Conceptualization, H.M.W.; data curation, M.J.M.; formal analysis, M.J.M.; funding acquisition, K.A.W. and H.M.W.; investigation, M.J.M., K.A.W. and H.M.W.; methodology, M.J.M. and H.M.W.; project administration, H.M.W.; resources, K.A.W. and Heather White; supervision, K.A.W. and H.M.W.; validation, M.J.M. and H.M.W.; visualization, M.J.M.; writing—original draft, M.J.M., K.A.W. and H.M.W.; writing—review and editing, M.J.M., K.A.W. and H.M.W. All authors have read and agreed to the published version of the manuscript.

Funding

This research was supported by the Foundation for Food and Agriculture Research (grant #RC109491), the Council of Dairy Cattle Breeding, and Wisconsin Alumni Research Foundation (Madison, WI, USA).

Institutional Review Board Statement

The study was conducted according to the guidelines of the University of Wisconsin-Madison College of Agricultural and Life Sciences Animal Care and Use Committee (IACUC #A005802 and #A005658).

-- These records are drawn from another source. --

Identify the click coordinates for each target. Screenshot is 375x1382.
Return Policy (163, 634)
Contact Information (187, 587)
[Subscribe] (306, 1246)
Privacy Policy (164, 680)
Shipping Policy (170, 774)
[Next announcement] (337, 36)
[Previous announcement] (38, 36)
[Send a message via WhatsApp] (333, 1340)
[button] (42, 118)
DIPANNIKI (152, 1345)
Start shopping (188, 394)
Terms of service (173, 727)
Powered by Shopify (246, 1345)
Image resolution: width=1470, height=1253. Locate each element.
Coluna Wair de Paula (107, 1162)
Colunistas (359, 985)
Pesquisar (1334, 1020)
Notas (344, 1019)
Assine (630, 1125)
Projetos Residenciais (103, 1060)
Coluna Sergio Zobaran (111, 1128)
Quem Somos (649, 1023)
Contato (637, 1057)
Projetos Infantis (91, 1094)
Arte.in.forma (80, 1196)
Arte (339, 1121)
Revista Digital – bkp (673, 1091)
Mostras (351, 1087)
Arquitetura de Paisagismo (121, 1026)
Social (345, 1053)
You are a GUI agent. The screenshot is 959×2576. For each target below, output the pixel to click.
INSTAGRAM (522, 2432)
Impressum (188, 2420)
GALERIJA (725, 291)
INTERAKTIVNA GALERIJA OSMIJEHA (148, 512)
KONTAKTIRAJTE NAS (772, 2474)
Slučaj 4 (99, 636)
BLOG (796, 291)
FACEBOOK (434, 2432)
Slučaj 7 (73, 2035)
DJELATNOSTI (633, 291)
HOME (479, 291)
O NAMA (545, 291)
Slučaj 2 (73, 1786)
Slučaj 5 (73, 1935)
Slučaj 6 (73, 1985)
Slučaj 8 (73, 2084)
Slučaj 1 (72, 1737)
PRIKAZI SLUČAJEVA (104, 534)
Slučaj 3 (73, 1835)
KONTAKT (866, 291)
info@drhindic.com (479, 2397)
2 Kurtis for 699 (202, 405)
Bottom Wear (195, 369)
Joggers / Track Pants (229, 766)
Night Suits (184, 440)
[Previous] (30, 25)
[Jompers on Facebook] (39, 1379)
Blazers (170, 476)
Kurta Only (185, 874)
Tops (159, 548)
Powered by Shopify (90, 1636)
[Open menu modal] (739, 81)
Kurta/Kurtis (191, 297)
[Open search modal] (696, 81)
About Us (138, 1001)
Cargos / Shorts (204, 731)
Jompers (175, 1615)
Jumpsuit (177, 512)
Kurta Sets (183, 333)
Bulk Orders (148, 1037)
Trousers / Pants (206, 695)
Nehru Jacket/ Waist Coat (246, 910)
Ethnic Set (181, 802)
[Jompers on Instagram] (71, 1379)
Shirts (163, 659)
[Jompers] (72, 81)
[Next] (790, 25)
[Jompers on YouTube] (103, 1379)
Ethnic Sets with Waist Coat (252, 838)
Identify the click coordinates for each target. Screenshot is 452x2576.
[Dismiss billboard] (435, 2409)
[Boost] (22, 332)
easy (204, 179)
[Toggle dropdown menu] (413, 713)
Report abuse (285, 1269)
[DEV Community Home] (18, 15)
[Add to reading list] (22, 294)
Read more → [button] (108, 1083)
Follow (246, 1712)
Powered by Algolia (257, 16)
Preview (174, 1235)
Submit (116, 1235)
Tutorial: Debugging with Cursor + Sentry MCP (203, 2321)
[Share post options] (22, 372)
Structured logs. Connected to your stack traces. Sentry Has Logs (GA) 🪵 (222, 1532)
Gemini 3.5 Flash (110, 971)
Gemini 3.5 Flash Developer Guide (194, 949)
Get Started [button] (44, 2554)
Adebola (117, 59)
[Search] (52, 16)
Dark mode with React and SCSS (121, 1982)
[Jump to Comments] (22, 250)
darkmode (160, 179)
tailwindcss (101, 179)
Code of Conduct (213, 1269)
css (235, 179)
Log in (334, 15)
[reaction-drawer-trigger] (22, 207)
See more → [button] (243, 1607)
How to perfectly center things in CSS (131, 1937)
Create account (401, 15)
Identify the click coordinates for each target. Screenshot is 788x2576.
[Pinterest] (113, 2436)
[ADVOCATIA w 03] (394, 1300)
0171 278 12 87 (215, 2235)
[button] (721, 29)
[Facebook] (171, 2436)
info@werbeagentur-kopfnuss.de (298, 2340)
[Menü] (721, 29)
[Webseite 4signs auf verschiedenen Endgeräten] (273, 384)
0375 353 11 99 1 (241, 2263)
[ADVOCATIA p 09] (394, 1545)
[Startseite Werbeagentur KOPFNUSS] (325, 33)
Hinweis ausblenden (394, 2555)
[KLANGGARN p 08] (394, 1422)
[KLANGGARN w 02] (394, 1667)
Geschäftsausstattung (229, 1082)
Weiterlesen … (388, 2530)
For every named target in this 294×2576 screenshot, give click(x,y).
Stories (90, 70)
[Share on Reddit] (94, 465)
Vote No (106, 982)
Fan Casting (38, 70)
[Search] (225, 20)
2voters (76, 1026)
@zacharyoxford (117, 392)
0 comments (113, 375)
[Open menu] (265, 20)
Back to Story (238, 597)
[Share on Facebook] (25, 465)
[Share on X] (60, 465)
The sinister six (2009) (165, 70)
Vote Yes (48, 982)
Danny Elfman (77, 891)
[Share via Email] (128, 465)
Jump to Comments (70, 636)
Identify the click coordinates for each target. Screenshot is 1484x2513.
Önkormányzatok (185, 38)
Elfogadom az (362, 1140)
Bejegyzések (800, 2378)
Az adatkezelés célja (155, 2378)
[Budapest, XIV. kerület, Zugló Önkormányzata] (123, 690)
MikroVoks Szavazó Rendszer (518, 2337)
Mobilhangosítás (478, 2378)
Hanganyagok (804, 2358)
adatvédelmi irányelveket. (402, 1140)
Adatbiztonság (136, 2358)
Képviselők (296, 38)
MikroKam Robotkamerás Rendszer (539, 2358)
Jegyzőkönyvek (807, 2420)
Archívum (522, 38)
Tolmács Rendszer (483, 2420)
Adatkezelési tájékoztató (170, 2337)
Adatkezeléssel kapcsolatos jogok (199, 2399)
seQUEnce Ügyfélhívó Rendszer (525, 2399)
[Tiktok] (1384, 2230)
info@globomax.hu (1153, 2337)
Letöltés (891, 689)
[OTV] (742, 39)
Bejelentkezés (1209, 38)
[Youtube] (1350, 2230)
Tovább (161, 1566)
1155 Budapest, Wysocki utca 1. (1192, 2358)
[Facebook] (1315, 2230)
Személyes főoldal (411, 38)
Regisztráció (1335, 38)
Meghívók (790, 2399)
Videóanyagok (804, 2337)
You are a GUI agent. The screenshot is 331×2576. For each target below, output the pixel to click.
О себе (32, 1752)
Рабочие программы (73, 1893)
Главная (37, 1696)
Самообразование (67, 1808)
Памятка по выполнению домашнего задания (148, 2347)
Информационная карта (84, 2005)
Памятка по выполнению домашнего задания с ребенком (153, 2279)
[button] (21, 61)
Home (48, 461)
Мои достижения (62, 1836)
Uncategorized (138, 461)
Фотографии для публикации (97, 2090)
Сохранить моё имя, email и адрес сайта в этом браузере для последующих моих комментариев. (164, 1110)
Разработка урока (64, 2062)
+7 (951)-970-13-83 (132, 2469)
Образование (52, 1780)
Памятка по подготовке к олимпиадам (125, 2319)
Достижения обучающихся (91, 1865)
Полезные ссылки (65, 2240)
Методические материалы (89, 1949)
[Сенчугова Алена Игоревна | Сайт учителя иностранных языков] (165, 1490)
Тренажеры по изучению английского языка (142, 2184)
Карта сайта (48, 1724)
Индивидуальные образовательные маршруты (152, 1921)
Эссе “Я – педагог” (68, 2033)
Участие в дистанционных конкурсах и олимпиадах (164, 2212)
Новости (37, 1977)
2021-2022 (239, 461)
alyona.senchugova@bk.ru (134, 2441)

Data Availability Statement

Feed efficiency data were collected under a specific collaborative agreement to provide data for national genetic evaluations of U.S. dairy cattle for Residual Feed Intake and Feed Saved. These data are available on request of the corresponding author and approval by the collaborators, assuming that the purpose is not to duplicate the objectives of the national collaborative project. SMARTBOW data is subject to 3rd party data restrictions. Data was obtained from Zoetis, Inc. and can be made available by the corresponding author with the permission of Zoetis, Inc.

Acknowledgments

The authors acknowledge and appreciate the support of the research staff at the University of Wisconsin-Madison Emmons Blaine Dairy Cattle Research Center (Madison, WI, USA) and the SMARTBOW team for assistance with system use and acquisition of behavioral data. The authors would also like to thank Sandy Bertics, Sophia Erb, and Eric Ronk, as well as the undergraduate students Naomi Waldon, Holly Muth, Jessica Mehre, and Michael Moede at the University of Wisconsin-Madison (Madison, WI, USA) for their assistance in data collection.

Conflicts of Interest

The authors declare no conflict of interest.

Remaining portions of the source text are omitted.